The SynthEgo dataset was introduced in our paper SimpleEgo: Predicting probabilistic body pose from egocentric cameras.
The dataset contains:
- 60,000 stereo pair synthetic RGB images from a head mounted camera at 1280x720 pixel resolution.
- SMPL-H pose and identity parameters for each stereo pair.
- 3D joint locations in world and camera space for each image.
- 2D joint locations in image space for each image.
- Camera parameters for each image.
The license terms for the MANO dataset and parts of the AMASS dataset prevent redistribution.
As such, we include names and indices for these poses in the dataset we distribute, but not the pose parameters themselves.
For simplicity, we provide a script to download the MANO, AMASS and SynthEgo datasets and splice in the relevant pose parameters automatically.
You will need to sign up for MANO and AMASS and provide the relevant credentials when prompted by the script.

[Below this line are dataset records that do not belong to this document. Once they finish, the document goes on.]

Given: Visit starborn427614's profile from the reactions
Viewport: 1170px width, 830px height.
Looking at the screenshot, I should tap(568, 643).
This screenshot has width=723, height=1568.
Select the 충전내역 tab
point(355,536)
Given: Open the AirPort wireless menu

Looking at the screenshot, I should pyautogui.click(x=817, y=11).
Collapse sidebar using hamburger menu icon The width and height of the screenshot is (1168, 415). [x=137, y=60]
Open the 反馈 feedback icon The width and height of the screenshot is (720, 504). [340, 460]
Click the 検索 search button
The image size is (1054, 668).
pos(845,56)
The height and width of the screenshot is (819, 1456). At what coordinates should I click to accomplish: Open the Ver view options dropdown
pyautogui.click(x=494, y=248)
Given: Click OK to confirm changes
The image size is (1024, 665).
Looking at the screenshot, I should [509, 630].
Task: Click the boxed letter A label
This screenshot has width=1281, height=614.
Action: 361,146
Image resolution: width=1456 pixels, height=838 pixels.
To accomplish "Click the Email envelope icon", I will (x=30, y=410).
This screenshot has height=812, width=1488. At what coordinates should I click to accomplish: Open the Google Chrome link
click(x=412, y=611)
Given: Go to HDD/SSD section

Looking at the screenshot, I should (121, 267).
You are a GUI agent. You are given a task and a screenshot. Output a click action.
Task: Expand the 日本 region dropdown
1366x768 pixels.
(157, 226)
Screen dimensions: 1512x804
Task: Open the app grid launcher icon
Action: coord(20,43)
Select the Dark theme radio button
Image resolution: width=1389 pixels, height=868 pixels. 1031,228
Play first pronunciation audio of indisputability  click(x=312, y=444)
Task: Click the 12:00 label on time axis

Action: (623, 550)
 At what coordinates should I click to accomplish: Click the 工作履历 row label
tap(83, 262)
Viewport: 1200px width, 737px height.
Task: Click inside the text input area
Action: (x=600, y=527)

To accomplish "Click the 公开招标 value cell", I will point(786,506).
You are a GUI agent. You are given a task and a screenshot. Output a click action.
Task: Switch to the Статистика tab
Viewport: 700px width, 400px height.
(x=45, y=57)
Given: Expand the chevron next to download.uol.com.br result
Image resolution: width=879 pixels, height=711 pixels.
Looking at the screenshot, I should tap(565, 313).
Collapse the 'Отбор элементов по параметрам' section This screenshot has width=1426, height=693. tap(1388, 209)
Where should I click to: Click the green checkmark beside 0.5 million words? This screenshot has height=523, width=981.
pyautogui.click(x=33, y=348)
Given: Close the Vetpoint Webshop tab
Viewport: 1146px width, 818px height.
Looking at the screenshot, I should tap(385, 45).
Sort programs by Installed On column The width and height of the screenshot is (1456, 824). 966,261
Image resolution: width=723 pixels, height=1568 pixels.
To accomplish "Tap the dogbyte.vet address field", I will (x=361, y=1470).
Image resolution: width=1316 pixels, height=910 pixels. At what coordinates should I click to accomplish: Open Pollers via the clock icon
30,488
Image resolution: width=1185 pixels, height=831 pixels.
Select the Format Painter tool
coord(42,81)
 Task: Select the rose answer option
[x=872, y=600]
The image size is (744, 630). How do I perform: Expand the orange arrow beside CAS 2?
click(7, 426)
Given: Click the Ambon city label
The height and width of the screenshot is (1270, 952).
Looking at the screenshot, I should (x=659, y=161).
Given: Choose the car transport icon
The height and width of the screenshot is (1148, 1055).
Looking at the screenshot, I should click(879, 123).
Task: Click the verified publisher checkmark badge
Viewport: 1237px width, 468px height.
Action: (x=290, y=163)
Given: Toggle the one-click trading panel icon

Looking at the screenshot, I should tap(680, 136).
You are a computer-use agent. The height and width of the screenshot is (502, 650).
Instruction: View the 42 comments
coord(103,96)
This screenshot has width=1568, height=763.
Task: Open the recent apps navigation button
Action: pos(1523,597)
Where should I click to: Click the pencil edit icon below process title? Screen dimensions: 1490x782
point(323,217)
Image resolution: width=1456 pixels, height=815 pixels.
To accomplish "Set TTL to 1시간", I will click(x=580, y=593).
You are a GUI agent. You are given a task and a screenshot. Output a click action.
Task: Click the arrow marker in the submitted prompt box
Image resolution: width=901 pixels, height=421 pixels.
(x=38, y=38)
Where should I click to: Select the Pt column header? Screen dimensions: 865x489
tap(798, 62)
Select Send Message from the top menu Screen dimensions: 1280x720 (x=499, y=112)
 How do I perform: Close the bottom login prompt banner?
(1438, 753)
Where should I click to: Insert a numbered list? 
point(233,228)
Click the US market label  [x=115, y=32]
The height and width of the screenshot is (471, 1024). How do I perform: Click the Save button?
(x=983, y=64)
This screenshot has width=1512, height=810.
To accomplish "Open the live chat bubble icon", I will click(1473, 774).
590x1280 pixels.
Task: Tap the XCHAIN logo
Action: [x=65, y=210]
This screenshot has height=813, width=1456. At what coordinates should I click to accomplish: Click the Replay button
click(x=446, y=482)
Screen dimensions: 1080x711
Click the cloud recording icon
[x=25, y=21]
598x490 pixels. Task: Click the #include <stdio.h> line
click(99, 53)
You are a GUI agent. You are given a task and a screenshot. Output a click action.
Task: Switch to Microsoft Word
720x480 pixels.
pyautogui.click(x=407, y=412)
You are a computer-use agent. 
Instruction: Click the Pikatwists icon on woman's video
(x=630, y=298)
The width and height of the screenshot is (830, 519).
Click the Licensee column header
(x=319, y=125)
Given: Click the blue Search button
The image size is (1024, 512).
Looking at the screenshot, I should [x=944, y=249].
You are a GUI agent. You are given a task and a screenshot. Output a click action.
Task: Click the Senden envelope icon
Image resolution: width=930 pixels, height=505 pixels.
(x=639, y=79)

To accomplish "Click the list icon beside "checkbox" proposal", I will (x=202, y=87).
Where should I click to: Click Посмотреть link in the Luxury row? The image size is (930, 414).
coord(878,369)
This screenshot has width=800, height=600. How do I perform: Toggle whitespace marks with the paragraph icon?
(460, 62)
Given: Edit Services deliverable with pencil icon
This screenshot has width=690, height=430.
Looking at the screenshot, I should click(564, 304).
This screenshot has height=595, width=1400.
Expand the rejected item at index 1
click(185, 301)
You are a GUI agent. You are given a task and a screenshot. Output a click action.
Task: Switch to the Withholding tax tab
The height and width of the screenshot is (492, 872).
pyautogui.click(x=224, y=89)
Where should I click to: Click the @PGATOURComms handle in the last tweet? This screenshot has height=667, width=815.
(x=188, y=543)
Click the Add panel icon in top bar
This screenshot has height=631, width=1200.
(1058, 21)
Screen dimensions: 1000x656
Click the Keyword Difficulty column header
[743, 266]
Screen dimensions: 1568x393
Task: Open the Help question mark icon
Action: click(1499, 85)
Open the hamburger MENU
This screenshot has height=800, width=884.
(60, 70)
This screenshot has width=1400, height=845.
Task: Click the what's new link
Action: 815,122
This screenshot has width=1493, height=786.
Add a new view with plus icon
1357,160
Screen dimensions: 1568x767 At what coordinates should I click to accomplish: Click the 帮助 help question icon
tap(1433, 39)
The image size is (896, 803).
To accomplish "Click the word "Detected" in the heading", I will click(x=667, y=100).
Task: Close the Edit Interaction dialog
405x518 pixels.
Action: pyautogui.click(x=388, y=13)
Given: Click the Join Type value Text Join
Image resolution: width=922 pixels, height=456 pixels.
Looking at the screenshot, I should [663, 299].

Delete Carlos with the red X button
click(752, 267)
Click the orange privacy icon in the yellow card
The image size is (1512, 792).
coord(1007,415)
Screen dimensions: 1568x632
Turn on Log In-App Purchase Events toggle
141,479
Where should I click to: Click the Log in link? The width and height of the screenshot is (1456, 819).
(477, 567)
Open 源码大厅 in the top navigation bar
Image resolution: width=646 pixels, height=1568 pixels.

The only requirements for the script are numpy and wget, otherwise simply run python download_dataset.py
from the command line.
You can download the dataset in parts (3GB each) directly from the following links, though this is not recommended:
Once extracted, the dataset contains files for each sample of the form:
metadata_0000000_0000.json
img_L_0000000_0000.jpg
img_R_0000000_0000.jpg
Where the first number indicates the subject index from 0 to 6000, and the second number indicates the frame index from 0 to 10. The metadata files are structured as follows:
{
"pose": [ "52x3 array of SMPL-H thetas/pose parameters" ],
"translation": [ "3 element SMPL-H translation vector" ],
"identity": [ "10 element SMPL-H neutral beta vector" ],
"cameras": {
"camera_L": {
"world_to_camera": [ "4x4 extrinsic matrix" ],
"camera_to_image": [ "3x3 intrinsic matrix" ],
"resolution": [1280, 720]
},
"camera_R": { "as for camera_L" },
},
"landmarks": {
"3D_world": [ "54x3 joint locations in world space" ],
"3D_camera_L": [ "54x3 joint locations in camera space for camera_L" ],
"2D_camera_L": [ "54x2 joint locations in image space for camera_L" ],
"3D_camera_R": [ "54x3 joint locations in camera space for camera_R" ],
"2D_camera_R": [ "54x2 joint locations in image space for camera_R" ],
}
}
If you use the SynthEgo Dataset your research, please cite the following paper:
@inproceedings{cuevas2024simpleego,
title={{SimpleEgo}: Predicting probabilistic body pose from egocentric cameras},
author={Cuevas-Velasquez, Hanz and Hewitt, Charlie and Aliakbarian, Sadegh and Baltru{\v{s}}aitis, Tadas},
booktitle={2024 International Conference on 3D Vision (3DV)},
pages={1446--1455},
year={2024},
organization={IEEE}
}